27 February 2018
Rates & FX Market Update
Strong Demand Seen for 30y SGS Reopening
Highlights
¨ Global Markets: Given the recent bouts of market volatility triggered by upside inflation surprises in the US consequently fuelling fears of higher interest rates, market participants now await Jerome Powell first key appearance as he testifies before the Congress assessing the economy and monetary policy. We will closely monitor any comments on inflation developments and objective. We remain neutral UST for now. On a tactical horizon for the 10y UST, we watch 2.83% (21-day moving average) as a downside confirmation to play a retracement to 2.70%. The 10y Atlantic spread (UST vs. Bund) also offers tactical opportunities for UST outperformance against Bund as the spread could tighten towards 200bps. In Europe, Mario Draghi’s comments did not bring any surprise reaffirming the Euro Area’s robust growth while stating that currency volatility needs to be closely monitored. The ECB is expected to tweak its forward guidance in 1H18 and expectations of monetary policy normalisation are one factor underscoring our mildly bullish EUR view.

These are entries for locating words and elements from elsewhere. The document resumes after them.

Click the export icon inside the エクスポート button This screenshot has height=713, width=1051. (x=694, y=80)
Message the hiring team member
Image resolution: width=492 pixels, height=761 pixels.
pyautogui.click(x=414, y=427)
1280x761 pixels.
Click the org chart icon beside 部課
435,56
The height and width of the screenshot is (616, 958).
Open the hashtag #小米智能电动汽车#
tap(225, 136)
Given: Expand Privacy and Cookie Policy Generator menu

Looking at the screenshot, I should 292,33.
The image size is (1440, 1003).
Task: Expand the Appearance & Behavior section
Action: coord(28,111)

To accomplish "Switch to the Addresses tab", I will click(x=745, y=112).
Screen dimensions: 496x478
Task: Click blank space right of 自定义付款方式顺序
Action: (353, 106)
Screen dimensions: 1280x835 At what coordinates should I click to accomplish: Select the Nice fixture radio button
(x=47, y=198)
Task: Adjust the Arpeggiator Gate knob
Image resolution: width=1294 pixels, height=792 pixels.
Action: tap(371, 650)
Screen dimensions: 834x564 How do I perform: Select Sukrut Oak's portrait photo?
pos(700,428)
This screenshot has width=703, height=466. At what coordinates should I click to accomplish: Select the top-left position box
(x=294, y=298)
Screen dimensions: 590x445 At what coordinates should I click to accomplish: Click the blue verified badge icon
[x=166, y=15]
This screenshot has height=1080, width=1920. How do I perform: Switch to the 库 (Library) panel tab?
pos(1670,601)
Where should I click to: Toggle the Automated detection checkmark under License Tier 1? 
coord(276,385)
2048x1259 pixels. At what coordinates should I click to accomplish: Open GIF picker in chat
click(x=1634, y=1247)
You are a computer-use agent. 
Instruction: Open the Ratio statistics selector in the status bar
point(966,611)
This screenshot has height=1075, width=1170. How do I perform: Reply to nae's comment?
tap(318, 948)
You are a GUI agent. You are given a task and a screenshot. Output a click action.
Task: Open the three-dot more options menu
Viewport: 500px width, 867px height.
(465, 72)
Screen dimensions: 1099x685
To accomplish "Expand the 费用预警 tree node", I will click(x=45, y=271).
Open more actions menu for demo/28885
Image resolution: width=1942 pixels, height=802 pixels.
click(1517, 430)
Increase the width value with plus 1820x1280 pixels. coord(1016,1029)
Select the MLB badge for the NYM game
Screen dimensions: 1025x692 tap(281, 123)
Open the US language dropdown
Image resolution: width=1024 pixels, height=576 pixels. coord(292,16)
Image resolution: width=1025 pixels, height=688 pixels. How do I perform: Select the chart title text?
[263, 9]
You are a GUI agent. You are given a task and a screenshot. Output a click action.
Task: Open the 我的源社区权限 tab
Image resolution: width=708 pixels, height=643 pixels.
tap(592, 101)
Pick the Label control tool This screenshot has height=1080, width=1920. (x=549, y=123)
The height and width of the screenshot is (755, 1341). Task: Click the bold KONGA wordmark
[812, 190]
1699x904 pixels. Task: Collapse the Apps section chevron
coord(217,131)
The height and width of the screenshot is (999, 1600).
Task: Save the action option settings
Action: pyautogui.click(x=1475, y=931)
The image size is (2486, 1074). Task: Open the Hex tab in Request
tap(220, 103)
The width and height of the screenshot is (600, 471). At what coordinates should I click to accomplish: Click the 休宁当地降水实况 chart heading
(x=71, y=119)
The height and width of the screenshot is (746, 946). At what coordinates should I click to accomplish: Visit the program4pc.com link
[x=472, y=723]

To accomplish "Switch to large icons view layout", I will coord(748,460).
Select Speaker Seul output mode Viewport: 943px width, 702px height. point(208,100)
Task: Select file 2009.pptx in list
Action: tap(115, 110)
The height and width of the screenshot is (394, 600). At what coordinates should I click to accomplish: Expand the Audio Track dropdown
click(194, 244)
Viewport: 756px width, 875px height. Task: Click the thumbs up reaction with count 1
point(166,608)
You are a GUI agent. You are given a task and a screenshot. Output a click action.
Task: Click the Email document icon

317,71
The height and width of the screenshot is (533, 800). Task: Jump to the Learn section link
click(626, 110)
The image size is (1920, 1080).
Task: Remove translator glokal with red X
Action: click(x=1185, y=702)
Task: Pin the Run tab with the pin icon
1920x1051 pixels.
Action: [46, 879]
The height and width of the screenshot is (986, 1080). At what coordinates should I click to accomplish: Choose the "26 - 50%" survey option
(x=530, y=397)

¨ AxJ Markets: Over in Singapore, Industrial Production climbed 17.9% y-o-y in January, outstripping consensus expectations of 7.5%, and a reversal from December’s negative surprise. Also, the March 46 SGS reopening overnight drew a BTC of 2.21x, the highest for the tenor since 2012, with previous duration concerns in the markets appearing overblown; 2y and 10y SGS yields dipped c.2bps overnight. We retain our neutral SGS stance, with US-SG spreads likely to come into focus ahead of MAS April’s review.
¨ USDMYR remained near the 3.90 level amid a quiet Malaysian session overnight, with investors awaiting the January CPI numbers. We initiated a long AUDMYR trade, eyeing a potential AUD rebound as various AUD crosses are on support (AUDUSD, AUDNZD, AUDSGD) while expecting the MYR to remain fairly stable, given a high likelihood for BNM to stand pat over the coming months to assess the appropriate monetary accommodation. We expect the trade to play out over the coming weeks, with the trade’s negative carry likely to be negligible.